A similar phenomenon is seen when early warnings follow a patient through subsequent hospitalizations. This is especially true with isolation protocols, as the patient might not require the same warnings as previous admissions.
“It seems as though anyone who has ever had methicillin-resistant Staphylococcus aureus [MRSA] gets one of those things slapped on their door the minute they come in,” Dr. Grace says. “I have personally seen patients who had a boil grow out [of] MRSA 10 years ago still get a sticker on their door after all this time.”
Thus, warning signs that are not serving their intended purpose don’t ever get taken down; they dilute the usefulness of those that are timely and effective. The trend might indicate that defensive signage (a cousin to defensive medicine) is a driver, the theory being it’s safer and “legally defensible” if a hospital posts a multitude of alerts, rather than miss a sign that could have averted a poor outcome.
Effectiveness Questioned
Even though hospitalists have witnessed a marked increase in visual warnings, there is little to suggest they are effective.

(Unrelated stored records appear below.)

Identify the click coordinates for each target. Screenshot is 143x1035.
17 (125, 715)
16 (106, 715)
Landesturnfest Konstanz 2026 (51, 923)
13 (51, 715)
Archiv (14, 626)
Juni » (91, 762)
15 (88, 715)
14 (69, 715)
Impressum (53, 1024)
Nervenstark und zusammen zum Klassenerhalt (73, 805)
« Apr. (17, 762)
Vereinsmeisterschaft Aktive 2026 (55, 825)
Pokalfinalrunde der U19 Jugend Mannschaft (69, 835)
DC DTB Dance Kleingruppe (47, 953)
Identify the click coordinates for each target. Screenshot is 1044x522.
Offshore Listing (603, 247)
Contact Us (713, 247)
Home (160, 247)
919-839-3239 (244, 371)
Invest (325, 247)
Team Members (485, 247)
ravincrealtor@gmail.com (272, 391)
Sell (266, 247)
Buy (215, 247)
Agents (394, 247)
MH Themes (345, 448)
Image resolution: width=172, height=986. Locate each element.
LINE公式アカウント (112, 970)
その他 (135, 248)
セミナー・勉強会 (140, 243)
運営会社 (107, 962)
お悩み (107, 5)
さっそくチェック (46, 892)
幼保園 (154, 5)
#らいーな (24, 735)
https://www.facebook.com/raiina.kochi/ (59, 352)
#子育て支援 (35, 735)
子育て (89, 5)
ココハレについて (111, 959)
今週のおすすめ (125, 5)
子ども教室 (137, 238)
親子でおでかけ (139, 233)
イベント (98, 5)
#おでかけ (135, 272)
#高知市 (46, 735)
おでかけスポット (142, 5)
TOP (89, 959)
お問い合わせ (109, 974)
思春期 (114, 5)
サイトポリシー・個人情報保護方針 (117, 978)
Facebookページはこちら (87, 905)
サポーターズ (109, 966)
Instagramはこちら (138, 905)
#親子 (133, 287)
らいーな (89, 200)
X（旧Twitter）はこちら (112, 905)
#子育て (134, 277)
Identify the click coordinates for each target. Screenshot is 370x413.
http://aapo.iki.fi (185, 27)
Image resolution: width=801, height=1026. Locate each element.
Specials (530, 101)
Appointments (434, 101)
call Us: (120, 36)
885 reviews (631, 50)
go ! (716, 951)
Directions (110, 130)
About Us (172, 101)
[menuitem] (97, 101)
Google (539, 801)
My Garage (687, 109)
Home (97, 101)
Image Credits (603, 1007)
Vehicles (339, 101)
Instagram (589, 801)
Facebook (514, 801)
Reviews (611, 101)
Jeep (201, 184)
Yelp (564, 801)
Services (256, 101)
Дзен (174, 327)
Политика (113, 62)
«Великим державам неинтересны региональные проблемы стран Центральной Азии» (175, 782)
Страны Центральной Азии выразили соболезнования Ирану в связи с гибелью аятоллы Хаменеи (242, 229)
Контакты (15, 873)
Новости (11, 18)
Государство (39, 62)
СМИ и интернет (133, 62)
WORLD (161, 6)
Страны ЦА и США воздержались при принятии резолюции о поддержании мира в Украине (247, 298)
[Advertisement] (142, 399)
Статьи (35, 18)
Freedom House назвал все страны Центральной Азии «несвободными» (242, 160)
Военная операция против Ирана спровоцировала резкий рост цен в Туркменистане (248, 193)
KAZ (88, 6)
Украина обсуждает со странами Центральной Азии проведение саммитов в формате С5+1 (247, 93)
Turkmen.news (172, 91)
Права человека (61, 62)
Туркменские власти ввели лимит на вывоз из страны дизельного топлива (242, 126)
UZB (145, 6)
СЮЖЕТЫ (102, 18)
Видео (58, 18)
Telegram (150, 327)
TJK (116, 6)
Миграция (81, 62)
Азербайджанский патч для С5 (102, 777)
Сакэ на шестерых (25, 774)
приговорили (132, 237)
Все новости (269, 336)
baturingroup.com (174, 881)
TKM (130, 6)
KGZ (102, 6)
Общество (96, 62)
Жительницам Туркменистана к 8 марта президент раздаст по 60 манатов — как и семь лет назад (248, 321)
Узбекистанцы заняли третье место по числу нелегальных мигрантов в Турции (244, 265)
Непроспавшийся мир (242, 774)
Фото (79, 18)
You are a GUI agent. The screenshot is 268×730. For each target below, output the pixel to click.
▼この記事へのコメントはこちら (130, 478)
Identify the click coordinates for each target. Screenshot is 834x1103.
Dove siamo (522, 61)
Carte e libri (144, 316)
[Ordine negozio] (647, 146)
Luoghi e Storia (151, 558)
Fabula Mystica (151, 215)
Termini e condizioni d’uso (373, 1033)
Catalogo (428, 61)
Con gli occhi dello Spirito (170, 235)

For example, studies in Asia during the 2003 SARS scare suggest that isolation precautions were followed closely, yet there was no change in MRSA transmission rates.
The other concern is whether the saturation of warnings causes harm. Dr. Grace receives a warning flag on almost every chart requesting DVT prophylaxis—even for patients who are on heparin infusions or already are on prophylaxis. “Doctors get frustrated and start to ignore the [alerts],” he says. “Then, when someone slips through the cracks and doesn’t get needed treatment, we are less likely to catch it because of alert fatigue.”
Although they are the most visual, and perhaps the most frustrating, part of patient safety, warning signs are not the only bullets in the gunfight.
“I don’t think any institution views [warning] signs as the ultimate solution to problems,” Dr. Flanders says. “Signs end up being one part of a multifactorial intervention—a common and easy first piece of the puzzle.”
Warning signs in the hospital can serve an important communication function, alerting providers of key safety concerns. However, too many warnings can dilute the effectiveness of the signage and hinder patient care.
Hospitalists need to recognize the possibility of sign fatigue in their own practice and link warnings to truly high-risk situations. Alerts can be of help, but they should be viewed as a back-up—not a substitute—for good communication between physicians, colleagues, and the hospital staff. TH
Kurt Ullman is a freelance writer based in Indiana.